Work instructions:
Could you retype the whole listing, word for word?

Supplied material:
+ + + + +

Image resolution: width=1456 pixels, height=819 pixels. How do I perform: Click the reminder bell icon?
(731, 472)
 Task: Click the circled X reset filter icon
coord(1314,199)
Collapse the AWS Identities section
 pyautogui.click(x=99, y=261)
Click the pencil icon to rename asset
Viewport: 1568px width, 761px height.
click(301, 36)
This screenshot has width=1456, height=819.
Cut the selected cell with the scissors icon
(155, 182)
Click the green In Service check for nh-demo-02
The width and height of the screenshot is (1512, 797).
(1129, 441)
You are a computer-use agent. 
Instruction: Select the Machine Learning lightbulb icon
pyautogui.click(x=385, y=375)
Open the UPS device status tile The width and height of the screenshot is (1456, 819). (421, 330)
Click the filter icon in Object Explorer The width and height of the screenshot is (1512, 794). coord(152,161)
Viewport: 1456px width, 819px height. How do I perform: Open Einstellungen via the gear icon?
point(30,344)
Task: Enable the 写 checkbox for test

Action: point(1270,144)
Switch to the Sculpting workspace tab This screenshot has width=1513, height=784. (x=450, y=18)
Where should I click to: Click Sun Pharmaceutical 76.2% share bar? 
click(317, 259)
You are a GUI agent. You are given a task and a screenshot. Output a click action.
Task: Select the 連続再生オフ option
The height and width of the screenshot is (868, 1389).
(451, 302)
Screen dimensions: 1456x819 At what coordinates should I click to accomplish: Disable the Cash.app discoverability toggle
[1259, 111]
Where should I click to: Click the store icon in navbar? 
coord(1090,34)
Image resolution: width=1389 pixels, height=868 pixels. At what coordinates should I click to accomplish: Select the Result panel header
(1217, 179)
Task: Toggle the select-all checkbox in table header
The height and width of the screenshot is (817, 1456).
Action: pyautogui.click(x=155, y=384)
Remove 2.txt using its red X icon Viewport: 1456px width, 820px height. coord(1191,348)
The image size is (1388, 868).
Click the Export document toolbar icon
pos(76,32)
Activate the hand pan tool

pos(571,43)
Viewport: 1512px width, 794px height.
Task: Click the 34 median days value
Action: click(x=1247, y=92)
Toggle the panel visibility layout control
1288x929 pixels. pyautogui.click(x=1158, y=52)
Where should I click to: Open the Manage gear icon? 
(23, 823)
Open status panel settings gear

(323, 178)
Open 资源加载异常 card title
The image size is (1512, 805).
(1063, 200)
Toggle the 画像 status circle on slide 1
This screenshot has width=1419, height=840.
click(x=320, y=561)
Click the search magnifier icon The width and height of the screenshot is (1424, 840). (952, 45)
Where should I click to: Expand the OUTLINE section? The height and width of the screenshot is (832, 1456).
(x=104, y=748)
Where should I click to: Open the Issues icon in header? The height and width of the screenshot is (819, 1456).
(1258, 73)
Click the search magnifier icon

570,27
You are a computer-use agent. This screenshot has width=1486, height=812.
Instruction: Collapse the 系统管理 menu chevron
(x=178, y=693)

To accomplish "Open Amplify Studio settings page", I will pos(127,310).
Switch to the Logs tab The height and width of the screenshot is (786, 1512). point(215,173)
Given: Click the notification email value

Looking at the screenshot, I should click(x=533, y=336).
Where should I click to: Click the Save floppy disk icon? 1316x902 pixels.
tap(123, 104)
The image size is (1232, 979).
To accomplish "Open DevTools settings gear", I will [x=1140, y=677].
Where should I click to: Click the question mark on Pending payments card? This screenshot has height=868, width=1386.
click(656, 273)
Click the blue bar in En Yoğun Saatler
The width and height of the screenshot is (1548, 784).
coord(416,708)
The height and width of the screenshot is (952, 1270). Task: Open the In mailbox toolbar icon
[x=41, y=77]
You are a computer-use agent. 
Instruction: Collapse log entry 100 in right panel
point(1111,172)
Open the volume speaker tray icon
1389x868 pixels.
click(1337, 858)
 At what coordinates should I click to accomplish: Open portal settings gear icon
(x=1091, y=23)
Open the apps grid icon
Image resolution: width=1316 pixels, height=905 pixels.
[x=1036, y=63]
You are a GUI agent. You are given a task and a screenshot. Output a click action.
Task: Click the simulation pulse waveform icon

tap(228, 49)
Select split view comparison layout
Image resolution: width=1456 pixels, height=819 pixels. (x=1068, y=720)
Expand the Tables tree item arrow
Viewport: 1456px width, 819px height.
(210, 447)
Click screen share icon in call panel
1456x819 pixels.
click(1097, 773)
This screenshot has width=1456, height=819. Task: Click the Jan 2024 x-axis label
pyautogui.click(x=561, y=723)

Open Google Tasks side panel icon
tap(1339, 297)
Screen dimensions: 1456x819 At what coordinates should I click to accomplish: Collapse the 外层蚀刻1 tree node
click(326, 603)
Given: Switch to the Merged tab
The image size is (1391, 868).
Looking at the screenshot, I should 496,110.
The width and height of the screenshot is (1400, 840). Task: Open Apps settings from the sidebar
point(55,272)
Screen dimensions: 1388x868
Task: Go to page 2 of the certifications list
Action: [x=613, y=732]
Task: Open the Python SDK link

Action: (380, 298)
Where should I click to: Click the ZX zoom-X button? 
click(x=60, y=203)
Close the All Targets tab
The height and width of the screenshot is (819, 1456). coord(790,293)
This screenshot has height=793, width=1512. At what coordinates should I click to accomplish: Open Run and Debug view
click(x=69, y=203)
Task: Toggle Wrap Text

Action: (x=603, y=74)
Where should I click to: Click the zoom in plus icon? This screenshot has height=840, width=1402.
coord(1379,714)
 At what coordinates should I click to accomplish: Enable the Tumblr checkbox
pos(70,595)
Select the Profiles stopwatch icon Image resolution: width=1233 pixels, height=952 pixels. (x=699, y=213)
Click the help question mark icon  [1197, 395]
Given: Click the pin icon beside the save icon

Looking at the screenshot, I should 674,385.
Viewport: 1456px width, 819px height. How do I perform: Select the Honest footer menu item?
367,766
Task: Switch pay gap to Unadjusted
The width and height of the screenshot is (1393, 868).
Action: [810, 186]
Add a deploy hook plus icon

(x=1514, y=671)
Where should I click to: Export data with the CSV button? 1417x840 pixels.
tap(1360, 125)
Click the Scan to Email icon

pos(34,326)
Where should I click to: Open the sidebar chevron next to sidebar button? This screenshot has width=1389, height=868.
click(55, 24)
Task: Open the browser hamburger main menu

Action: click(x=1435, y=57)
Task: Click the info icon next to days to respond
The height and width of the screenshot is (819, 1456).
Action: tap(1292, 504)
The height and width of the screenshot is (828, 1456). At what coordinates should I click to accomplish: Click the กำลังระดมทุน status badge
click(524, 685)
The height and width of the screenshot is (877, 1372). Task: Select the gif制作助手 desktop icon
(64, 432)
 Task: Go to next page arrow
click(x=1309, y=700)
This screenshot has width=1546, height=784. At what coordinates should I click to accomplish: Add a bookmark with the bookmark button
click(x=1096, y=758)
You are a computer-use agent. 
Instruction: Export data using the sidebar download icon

+ + + + +

Completed task:
Image resolution: width=1456 pixels, height=819 pixels. How do I perform: Click the reminder bell icon?
(731, 472)
 Task: Click the circled X reset filter icon
coord(1314,199)
Collapse the AWS Identities section
 pyautogui.click(x=99, y=261)
Click the pencil icon to rename asset
Viewport: 1568px width, 761px height.
click(301, 36)
This screenshot has width=1456, height=819.
Cut the selected cell with the scissors icon
(155, 182)
Click the green In Service check for nh-demo-02
The width and height of the screenshot is (1512, 797).
(1129, 441)
You are a computer-use agent. 
Instruction: Select the Machine Learning lightbulb icon
pyautogui.click(x=385, y=375)
Open the UPS device status tile The width and height of the screenshot is (1456, 819). (421, 330)
Click the filter icon in Object Explorer The width and height of the screenshot is (1512, 794). coord(152,161)
Viewport: 1456px width, 819px height. How do I perform: Open Einstellungen via the gear icon?
point(30,344)
Task: Enable the 写 checkbox for test

Action: point(1270,144)
Switch to the Sculpting workspace tab This screenshot has width=1513, height=784. (x=450, y=18)
Where should I click to: Click Sun Pharmaceutical 76.2% share bar? 
click(317, 259)
You are a GUI agent. You are given a task and a screenshot. Output a click action.
Task: Select the 連続再生オフ option
The height and width of the screenshot is (868, 1389).
(451, 302)
Screen dimensions: 1456x819 At what coordinates should I click to accomplish: Disable the Cash.app discoverability toggle
[1259, 111]
Where should I click to: Click the store icon in navbar? 
coord(1090,34)
Image resolution: width=1389 pixels, height=868 pixels. At what coordinates should I click to accomplish: Select the Result panel header
(1217, 179)
Task: Toggle the select-all checkbox in table header
The height and width of the screenshot is (817, 1456).
Action: pyautogui.click(x=155, y=384)
Remove 2.txt using its red X icon Viewport: 1456px width, 820px height. coord(1191,348)
The image size is (1388, 868).
Click the Export document toolbar icon
pos(76,32)
Activate the hand pan tool

pos(571,43)
Viewport: 1512px width, 794px height.
Task: Click the 34 median days value
Action: click(x=1247, y=92)
Toggle the panel visibility layout control
1288x929 pixels. pyautogui.click(x=1158, y=52)
Where should I click to: Open the Manage gear icon? 
(23, 823)
Open status panel settings gear

(323, 178)
Open 资源加载异常 card title
The image size is (1512, 805).
(1063, 200)
Toggle the 画像 status circle on slide 1
This screenshot has width=1419, height=840.
click(x=320, y=561)
Click the search magnifier icon The width and height of the screenshot is (1424, 840). (952, 45)
Where should I click to: Expand the OUTLINE section? The height and width of the screenshot is (832, 1456).
(x=104, y=748)
Where should I click to: Open the Issues icon in header? The height and width of the screenshot is (819, 1456).
(1258, 73)
Click the search magnifier icon

570,27
You are a computer-use agent. This screenshot has width=1486, height=812.
Instruction: Collapse the 系统管理 menu chevron
(x=178, y=693)

To accomplish "Open Amplify Studio settings page", I will pos(127,310).
Switch to the Logs tab The height and width of the screenshot is (786, 1512). point(215,173)
Given: Click the notification email value

Looking at the screenshot, I should click(x=533, y=336).
Where should I click to: Click the Save floppy disk icon? 1316x902 pixels.
tap(123, 104)
The image size is (1232, 979).
To accomplish "Open DevTools settings gear", I will [x=1140, y=677].
Where should I click to: Click the question mark on Pending payments card? This screenshot has height=868, width=1386.
click(656, 273)
Click the blue bar in En Yoğun Saatler
The width and height of the screenshot is (1548, 784).
coord(416,708)
The height and width of the screenshot is (952, 1270). Task: Open the In mailbox toolbar icon
[x=41, y=77]
You are a computer-use agent. 
Instruction: Collapse log entry 100 in right panel
point(1111,172)
Open the volume speaker tray icon
1389x868 pixels.
click(1337, 858)
 At what coordinates should I click to accomplish: Open portal settings gear icon
(x=1091, y=23)
Open the apps grid icon
Image resolution: width=1316 pixels, height=905 pixels.
[x=1036, y=63]
You are a GUI agent. You are given a task and a screenshot. Output a click action.
Task: Click the simulation pulse waveform icon

tap(228, 49)
Select split view comparison layout
Image resolution: width=1456 pixels, height=819 pixels. (x=1068, y=720)
Expand the Tables tree item arrow
Viewport: 1456px width, 819px height.
(210, 447)
Click screen share icon in call panel
1456x819 pixels.
click(1097, 773)
This screenshot has width=1456, height=819. Task: Click the Jan 2024 x-axis label
pyautogui.click(x=561, y=723)

Open Google Tasks side panel icon
tap(1339, 297)
Screen dimensions: 1456x819 At what coordinates should I click to accomplish: Collapse the 外层蚀刻1 tree node
click(326, 603)
Given: Switch to the Merged tab
The image size is (1391, 868).
Looking at the screenshot, I should 496,110.
The width and height of the screenshot is (1400, 840). Task: Open Apps settings from the sidebar
point(55,272)
Screen dimensions: 1388x868
Task: Go to page 2 of the certifications list
Action: [x=613, y=732]
Task: Open the Python SDK link

Action: (380, 298)
Where should I click to: Click the ZX zoom-X button? 
click(x=60, y=203)
Close the All Targets tab
The height and width of the screenshot is (819, 1456). coord(790,293)
This screenshot has height=793, width=1512. At what coordinates should I click to accomplish: Open Run and Debug view
click(x=69, y=203)
Task: Toggle Wrap Text

Action: (x=603, y=74)
Where should I click to: Click the zoom in plus icon? This screenshot has height=840, width=1402.
coord(1379,714)
 At what coordinates should I click to accomplish: Enable the Tumblr checkbox
pos(70,595)
Select the Profiles stopwatch icon Image resolution: width=1233 pixels, height=952 pixels. (x=699, y=213)
Click the help question mark icon  [1197, 395]
Given: Click the pin icon beside the save icon

Looking at the screenshot, I should 674,385.
Viewport: 1456px width, 819px height. How do I perform: Select the Honest footer menu item?
367,766
Task: Switch pay gap to Unadjusted
The width and height of the screenshot is (1393, 868).
Action: [810, 186]
Add a deploy hook plus icon

(x=1514, y=671)
Where should I click to: Export data with the CSV button? 1417x840 pixels.
tap(1360, 125)
Click the Scan to Email icon

pos(34,326)
Where should I click to: Open the sidebar chevron next to sidebar button? This screenshot has width=1389, height=868.
click(55, 24)
Task: Open the browser hamburger main menu

Action: click(x=1435, y=57)
Task: Click the info icon next to days to respond
The height and width of the screenshot is (819, 1456).
Action: tap(1292, 504)
The height and width of the screenshot is (828, 1456). At what coordinates should I click to accomplish: Click the กำลังระดมทุน status badge
click(524, 685)
The height and width of the screenshot is (877, 1372). Task: Select the gif制作助手 desktop icon
(64, 432)
 Task: Go to next page arrow
click(x=1309, y=700)
This screenshot has width=1546, height=784. At what coordinates should I click to accomplish: Add a bookmark with the bookmark button
click(x=1096, y=758)
You are a computer-use agent. 
Instruction: Export data using the sidebar download icon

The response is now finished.